Driving change will start with boosting and maintaining the supply of skilled workers, and building industries that can capitalise on our competitive advantages and contribute to the world’s continued pursuit of sustainability.
Recently, the new Labor government was warned about the worsening skills shortage and the threat it poses to economic recovery. Australia is experiencing the second most severe labour shortage in the developed world, according to the latest OECD economic outlook. Understandably, negative migration over the last couple of years is a major driver of this. But it shows that we aren’t producing an adequate supply of skilled workers locally. We can only rely on migrant skilled workers to a limited extent, and if we don’t foster the industries that can offer rewarding skilled work then there’s no reason for them to migrate here.
The responsibility for formulating pathways out of this situation does not solely rely on the government, despite what the outcries for help suggest.

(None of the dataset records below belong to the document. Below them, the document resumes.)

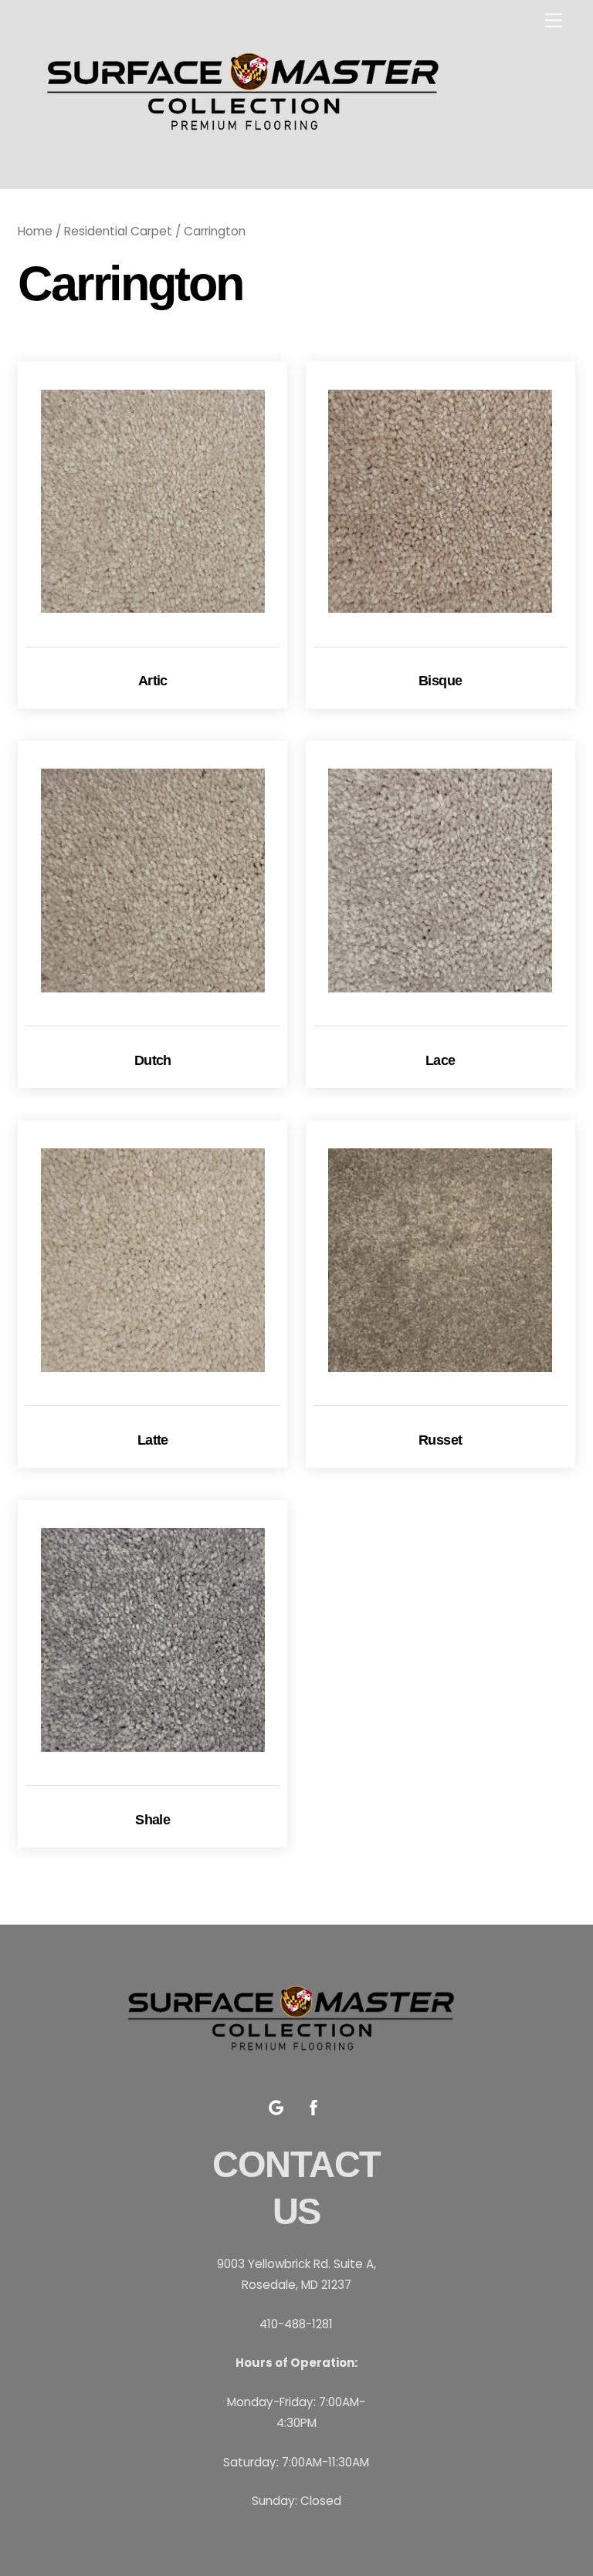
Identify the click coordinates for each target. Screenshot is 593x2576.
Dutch (152, 1060)
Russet (440, 1440)
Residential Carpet (118, 231)
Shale (152, 1819)
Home (35, 231)
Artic (153, 680)
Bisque (440, 680)
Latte (152, 1440)
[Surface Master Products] (249, 148)
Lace (440, 1060)
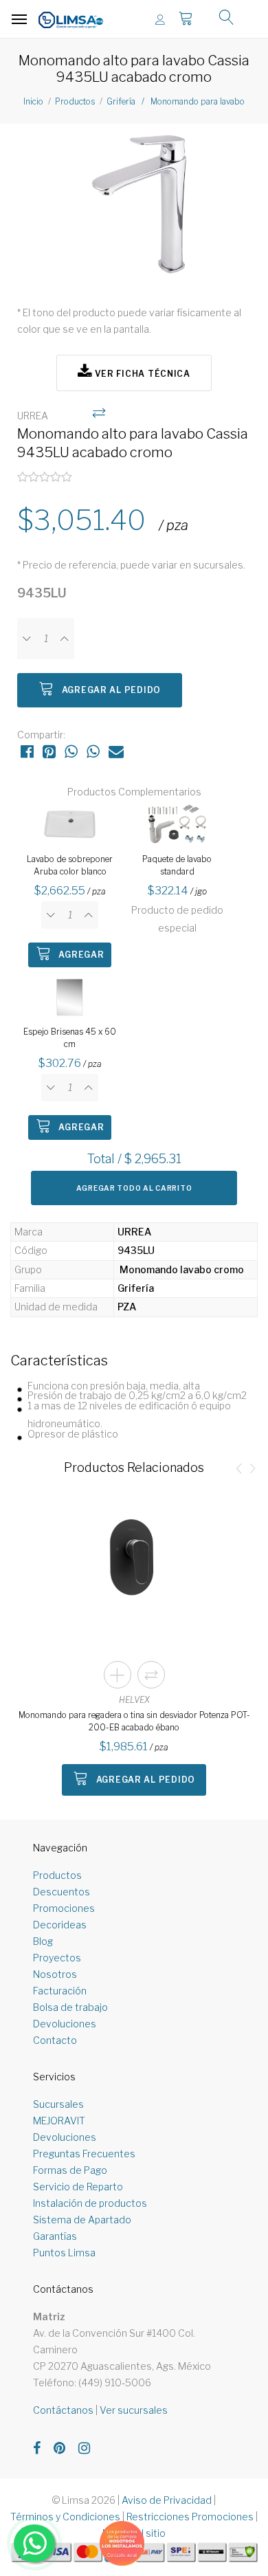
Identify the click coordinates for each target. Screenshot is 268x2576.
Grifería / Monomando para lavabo (176, 101)
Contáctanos (63, 2410)
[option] (134, 207)
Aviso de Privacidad (167, 2500)
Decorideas (60, 1924)
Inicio (33, 101)
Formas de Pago (70, 2170)
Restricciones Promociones (190, 2516)
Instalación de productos (90, 2203)
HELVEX (134, 1700)
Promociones (64, 1908)
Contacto (55, 2040)
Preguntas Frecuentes (84, 2153)
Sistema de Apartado (82, 2219)
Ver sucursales (134, 2410)
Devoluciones (64, 2023)
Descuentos (61, 1891)
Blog (43, 1941)
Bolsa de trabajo (70, 2007)
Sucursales (58, 2104)
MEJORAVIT (59, 2120)
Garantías (55, 2236)
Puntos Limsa (64, 2252)
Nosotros (55, 1974)
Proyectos (57, 1957)
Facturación (60, 1990)
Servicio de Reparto (78, 2186)
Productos (75, 101)
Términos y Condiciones (65, 2516)
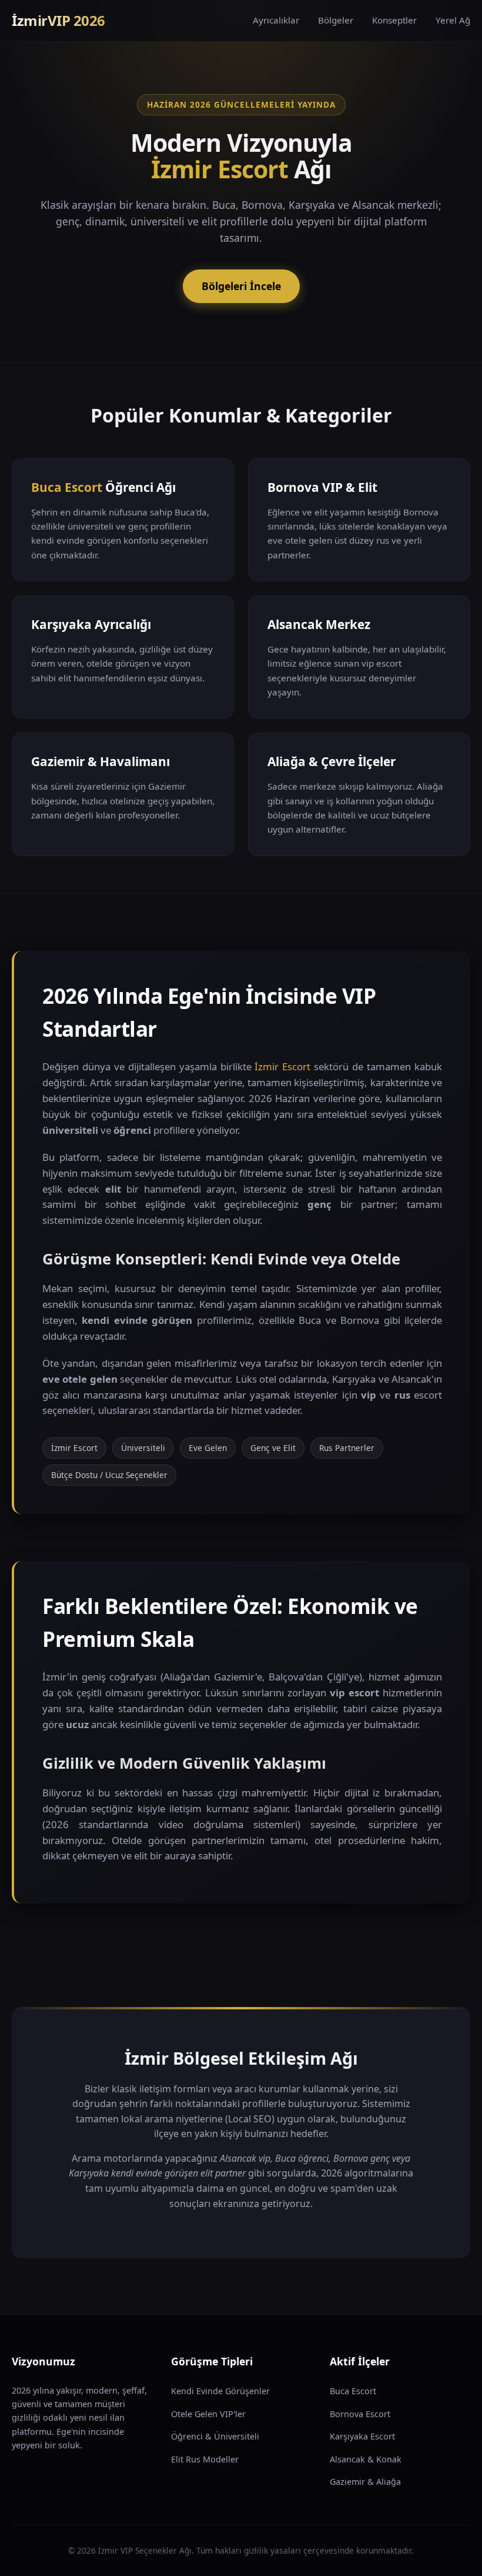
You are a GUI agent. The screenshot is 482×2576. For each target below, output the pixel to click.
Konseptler (394, 20)
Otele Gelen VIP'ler (208, 2413)
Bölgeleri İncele (241, 286)
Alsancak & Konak (365, 2459)
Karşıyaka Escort (362, 2436)
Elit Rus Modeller (205, 2459)
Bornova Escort (360, 2413)
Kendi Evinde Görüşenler (220, 2391)
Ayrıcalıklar (276, 20)
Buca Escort (66, 487)
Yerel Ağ (453, 20)
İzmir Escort (219, 168)
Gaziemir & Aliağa (365, 2481)
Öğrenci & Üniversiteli (215, 2436)
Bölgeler (335, 20)
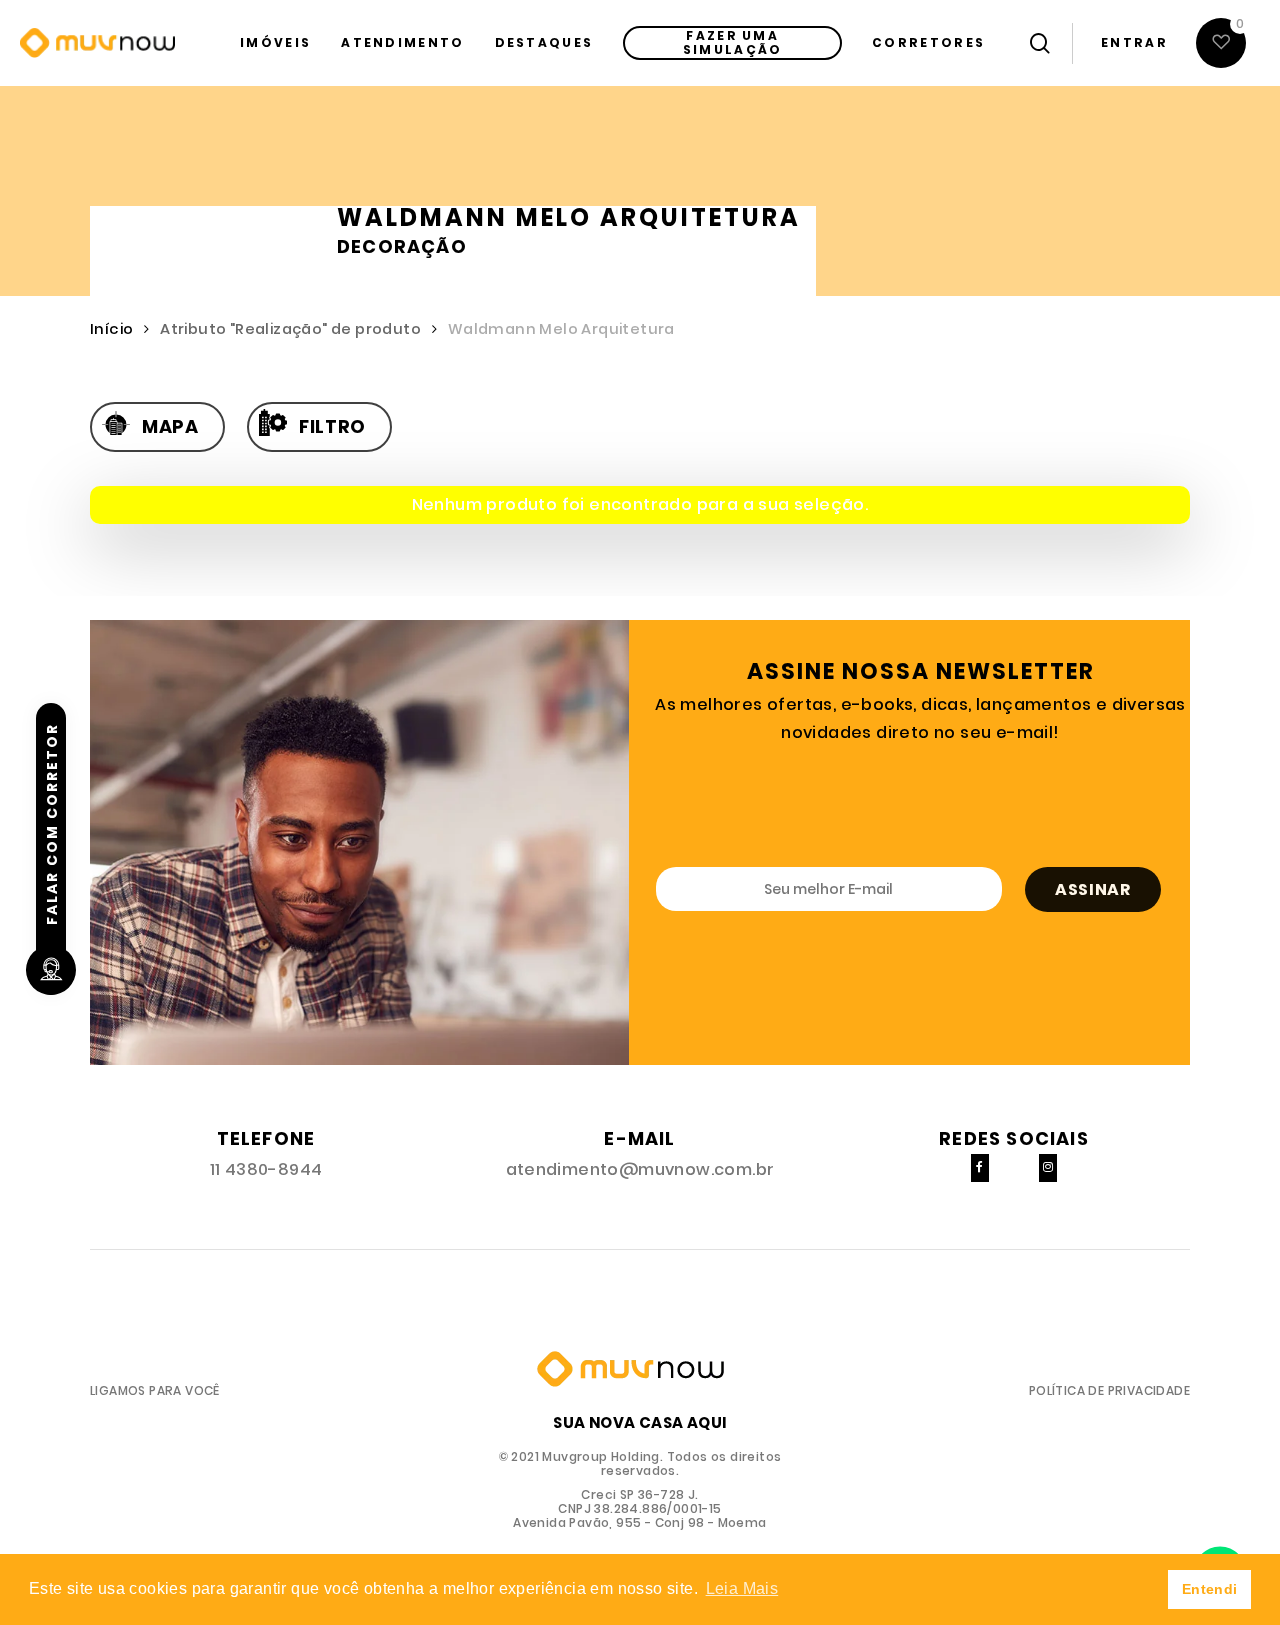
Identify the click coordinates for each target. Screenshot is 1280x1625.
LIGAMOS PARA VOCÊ (155, 1390)
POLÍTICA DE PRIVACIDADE (1109, 1390)
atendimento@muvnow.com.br (640, 1169)
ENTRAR (1134, 43)
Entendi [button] (1210, 1589)
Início (111, 329)
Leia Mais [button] (742, 1588)
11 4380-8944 (266, 1169)
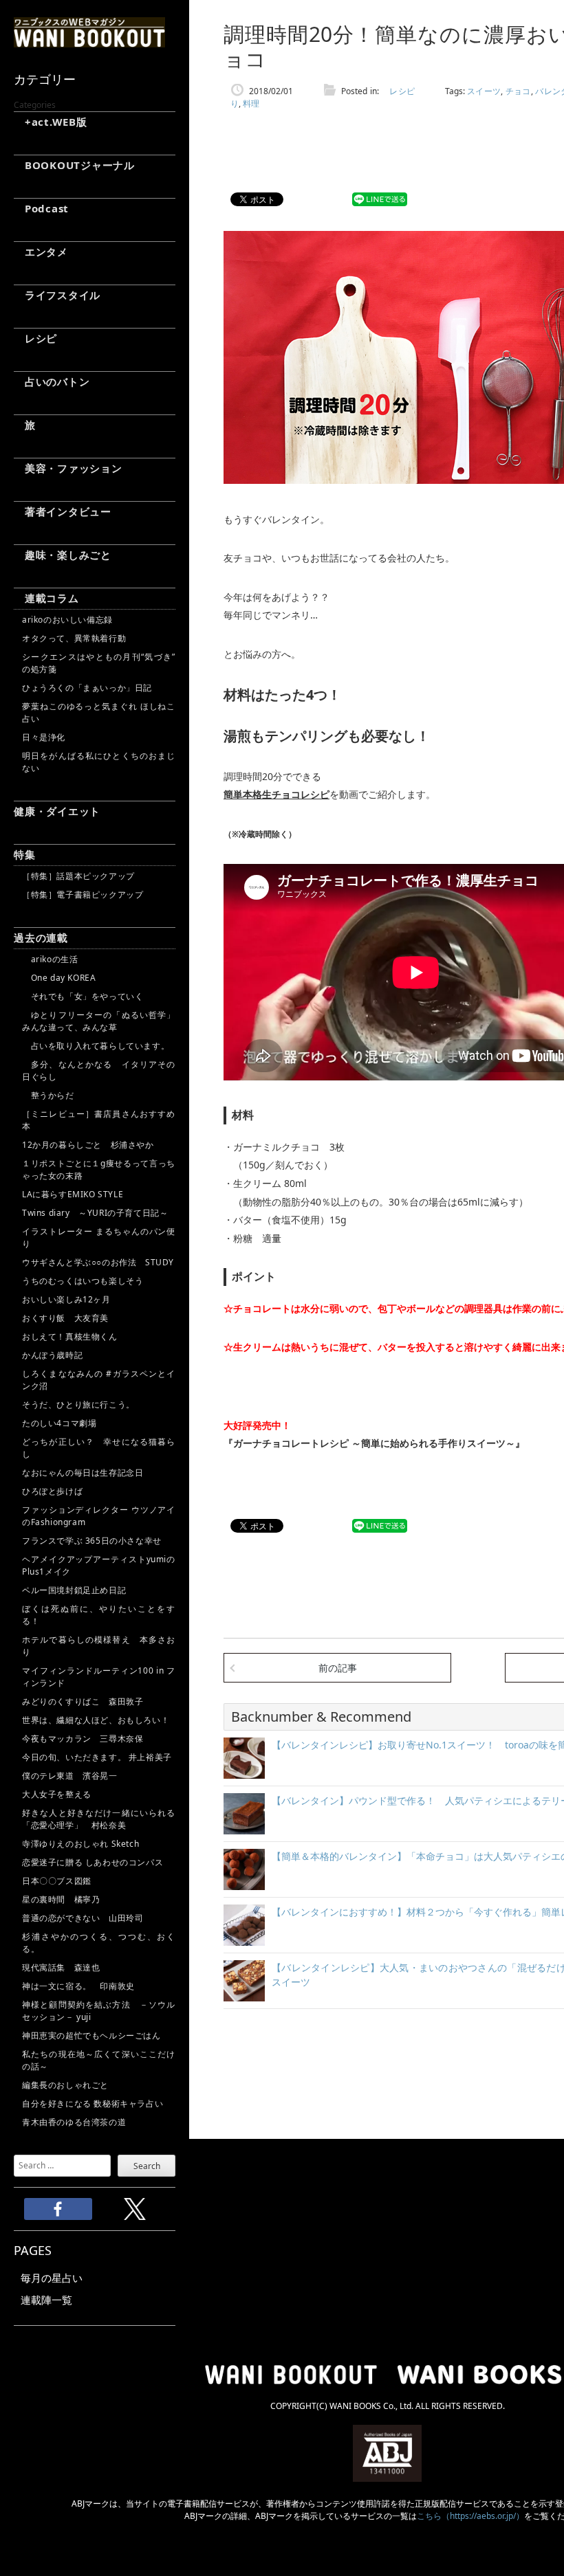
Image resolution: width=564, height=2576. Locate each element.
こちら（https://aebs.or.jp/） (470, 2516)
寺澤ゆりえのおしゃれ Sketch (80, 1844)
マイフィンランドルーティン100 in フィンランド (98, 1677)
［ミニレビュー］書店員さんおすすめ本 (98, 1120)
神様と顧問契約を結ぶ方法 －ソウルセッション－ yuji (98, 2011)
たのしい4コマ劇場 (59, 1423)
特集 (25, 854)
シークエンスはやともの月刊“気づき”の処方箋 (98, 663)
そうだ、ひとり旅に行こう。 (78, 1404)
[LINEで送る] (379, 199)
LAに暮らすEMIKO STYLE (72, 1194)
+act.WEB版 (50, 122)
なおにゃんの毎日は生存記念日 (82, 1472)
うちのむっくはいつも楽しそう (82, 1281)
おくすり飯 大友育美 (65, 1318)
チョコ (518, 91)
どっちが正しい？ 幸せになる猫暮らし (98, 1448)
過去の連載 (41, 937)
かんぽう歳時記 (52, 1355)
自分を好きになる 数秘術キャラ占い (92, 2103)
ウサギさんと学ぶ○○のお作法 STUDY (98, 1262)
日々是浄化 (43, 737)
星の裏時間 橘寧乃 (61, 1899)
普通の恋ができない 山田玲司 (82, 1918)
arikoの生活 (50, 959)
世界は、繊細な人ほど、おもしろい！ (95, 1720)
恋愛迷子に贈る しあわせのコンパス (92, 1862)
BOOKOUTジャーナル (74, 165)
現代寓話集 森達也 (61, 1967)
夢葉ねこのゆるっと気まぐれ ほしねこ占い (98, 712)
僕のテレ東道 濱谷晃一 (70, 1775)
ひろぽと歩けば (52, 1491)
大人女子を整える (56, 1794)
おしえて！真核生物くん (70, 1336)
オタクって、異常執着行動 (74, 638)
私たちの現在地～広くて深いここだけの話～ (98, 2060)
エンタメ (41, 251)
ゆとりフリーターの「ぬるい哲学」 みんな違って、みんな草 (98, 1021)
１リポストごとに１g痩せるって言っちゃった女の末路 (98, 1169)
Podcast (41, 208)
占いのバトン (51, 381)
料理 (251, 103)
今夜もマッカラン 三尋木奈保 (82, 1738)
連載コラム (46, 598)
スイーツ (484, 91)
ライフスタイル (57, 295)
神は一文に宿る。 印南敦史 (82, 1986)
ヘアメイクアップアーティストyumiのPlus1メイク (98, 1565)
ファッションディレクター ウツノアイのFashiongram (98, 1516)
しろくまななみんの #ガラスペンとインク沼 (98, 1380)
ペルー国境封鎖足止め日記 (74, 1590)
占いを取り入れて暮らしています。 (95, 1046)
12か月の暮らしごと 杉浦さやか (88, 1145)
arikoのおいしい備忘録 (67, 619)
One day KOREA (59, 978)
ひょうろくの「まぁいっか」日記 (87, 687)
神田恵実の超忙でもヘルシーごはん (91, 2035)
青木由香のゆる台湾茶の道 (74, 2122)
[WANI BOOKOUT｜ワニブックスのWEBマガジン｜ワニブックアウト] (89, 41)
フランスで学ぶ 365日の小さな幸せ (92, 1540)
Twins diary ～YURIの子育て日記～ (95, 1213)
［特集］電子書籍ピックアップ (82, 894)
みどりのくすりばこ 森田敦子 (82, 1701)
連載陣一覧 (46, 2300)
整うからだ (48, 1095)
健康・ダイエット (57, 811)
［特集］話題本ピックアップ (78, 876)
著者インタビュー (62, 511)
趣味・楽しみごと (62, 555)
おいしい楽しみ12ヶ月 (66, 1299)
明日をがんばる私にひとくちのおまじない (98, 762)
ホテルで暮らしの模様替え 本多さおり (98, 1646)
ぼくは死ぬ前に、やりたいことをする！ (98, 1615)
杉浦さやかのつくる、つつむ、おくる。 (98, 1943)
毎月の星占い (52, 2278)
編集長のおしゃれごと (65, 2085)
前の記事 (337, 1667)
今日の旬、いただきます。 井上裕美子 (98, 1757)
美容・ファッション (68, 468)
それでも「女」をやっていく (82, 996)
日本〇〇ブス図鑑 (56, 1881)
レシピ (35, 338)
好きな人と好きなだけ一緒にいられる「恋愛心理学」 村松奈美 (98, 1819)
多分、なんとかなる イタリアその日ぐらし (98, 1070)
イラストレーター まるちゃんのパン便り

Whilst government intervention in the form of education reform, incentives, immigration policy, and grants is certainly essential, businesses and the buying community also share a duty to drive skilled worker development and retention.
Businesses, such as Black Lab Design, have the ability to establish working environments that power the desire for people to learn valuable skills and knowledge, in our case that’s in engineering, industrial design, fabrication, computer and machine programming or logistics management.
Customers, and the wider community as a whole, can encourage growth in the supply of skilled workers in Australia through the demands they make for the products they buy and services they use. This starts with a shift in the perceptions of manufacturing’s importance to the economy and the intrinsic benefits of buying and consuming locally. According to Roy Morgan polling for Australian Made this year, 89% of Australians believe more manufacturing should be undertaken here. That shows a notable improvement in perceptions from previous surveys, but it must be backed up by buying behaviour and demand.
Australia is uniquely positioned to contribute to the world’s continued pursuit of sustainability, and in doing so, drive the creation of value in a diverse range of industries making the products that accommodate the green future. Rather ironically though, it is our critical mineral supplies that have the potential to create the most value in the push towards emissions reductions – meaning more mining will be required. Electric cars, solar panels, wind turbines – they all require significant amounts of critical minerals to work and Australia has rich deposits of these. The opportunity here though, is not to just focus on the extractive exercise for wealth, as was seen during the iron ore boom, but to create a whole new industry that can process the metals right here in Australia. From this, we can own the entire value-adding chain all the way through to final manufacturing.
Young mining company Cobalt Blue Holdings is showing how this can be done in the extraction and processing of cobalt, a material required for the lithium-ion batteries that power EVs. Seeking to commercialise their Broken Hill mine site, Cobalt Blue has created the world’s first process that can extract the cobalt and create a commercial, battery-ready product on site. The value adding process is thus being kept in Australia and with the addition of an onshore battery manufacturing plant, the entire process could be completed within our borders. That’s just one example of an entire industry being established to capitalise on the push for emissions reductions.
An Australian Made Decade lies ahead, where we can invigorate complexity in our economy to create a rich, rewarding and sustainable future. Wide recognition of the importance of ‘Australian Made’ beyond patriotic promotion and instead for the environmental, economic and quality benefit is imperative. A skilled workforce will carry the transition to a sustainable ecosystem of businesses collectively enhancing our national capability to ‘make things’.